Definitions
A parent record has the type 'P', an ancestor key, a date interval.
Its child record has the type 'C', an identical ancestor key, and has a date interval that matches or falls within its parent's interval.
- All records are unique
- Parent records can share the same ancestor key, but their date intervals cannot overlap
- A parent record can have many child records
Example
Parent records can be:
- P, 12345, (1000-01-01, 1000-12-31)
- P, 12345, (1001-01-01, 1001-12-31) // No overlapping dates, valid
Valid children for the first parent record can be
- C, 12345, (1000-01-01, 1000-12-31) // Matches on everything, valid
- C, 12345, (1000-05-05, 1000-09-09) // Matches on ancestor key, is within parent's date interval, valid
Problem
Given a randomized set of records with both parents and children, how can I efficiently categorize the set into different groups of one unique parent and its valid children based on both key and time intervals?

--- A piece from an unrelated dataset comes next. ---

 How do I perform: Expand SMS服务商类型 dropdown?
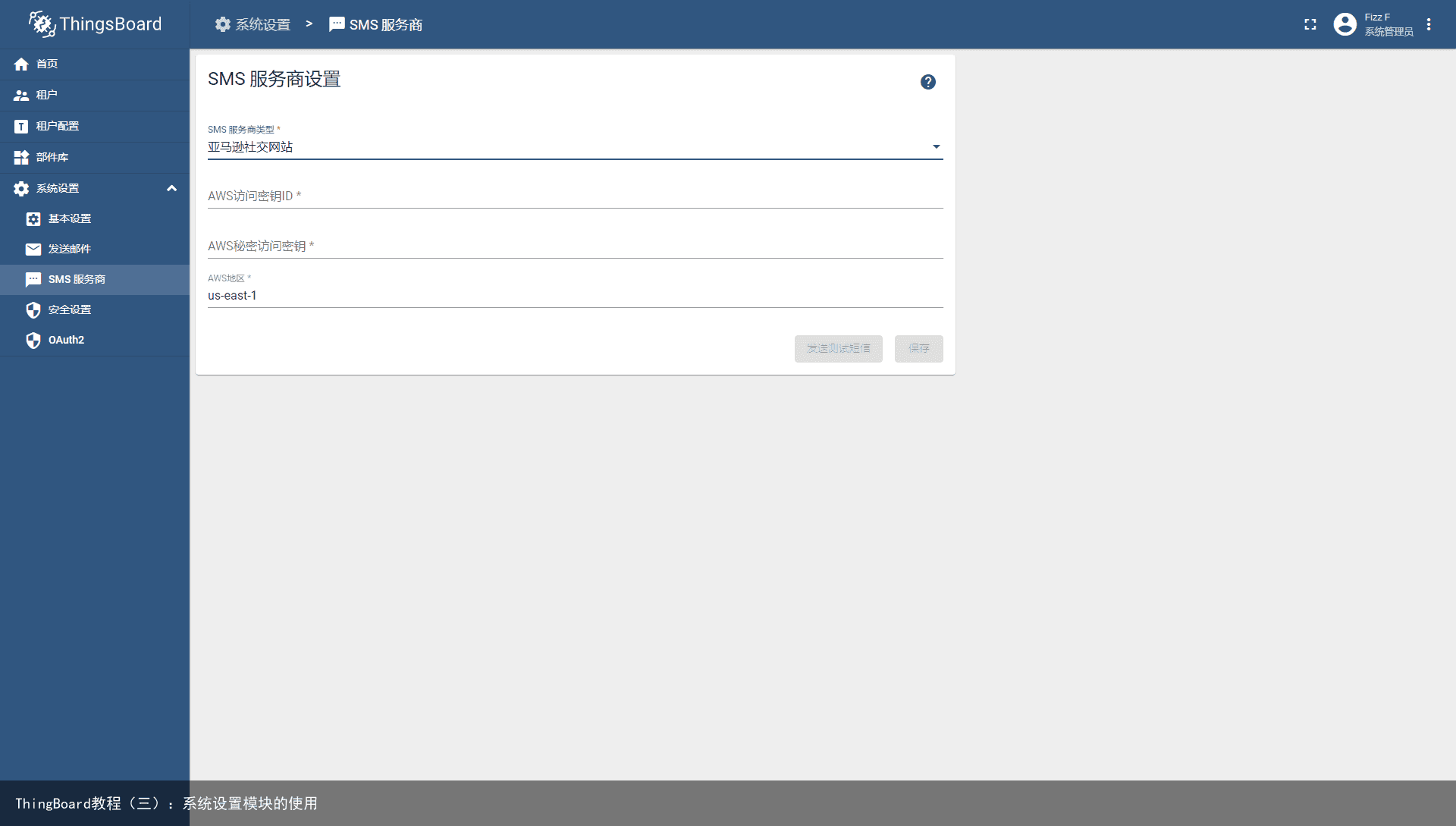[934, 147]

It is guaranteed that for every child, there is one and only one parent. but it is possible that a parent does not have any children.
Brute force solution
Identify all of the parent records in linear time. Then loop through them and pairwise match all of the other records in squared time.
Question
Is there a faster approach?
CodePudding user response:
The easiest way is to make a list of P records and a list of C records, and then sort both of them by (ancestor_key, interval.start)
Then you walk through the parents list, and for each parent, extract it's children from the child list. Because of the sorting, the parent and child lists will be in corresponding order, so the position of interest in both lists will move only forward.
Total complexity is O(n log n), dominated by the sorting.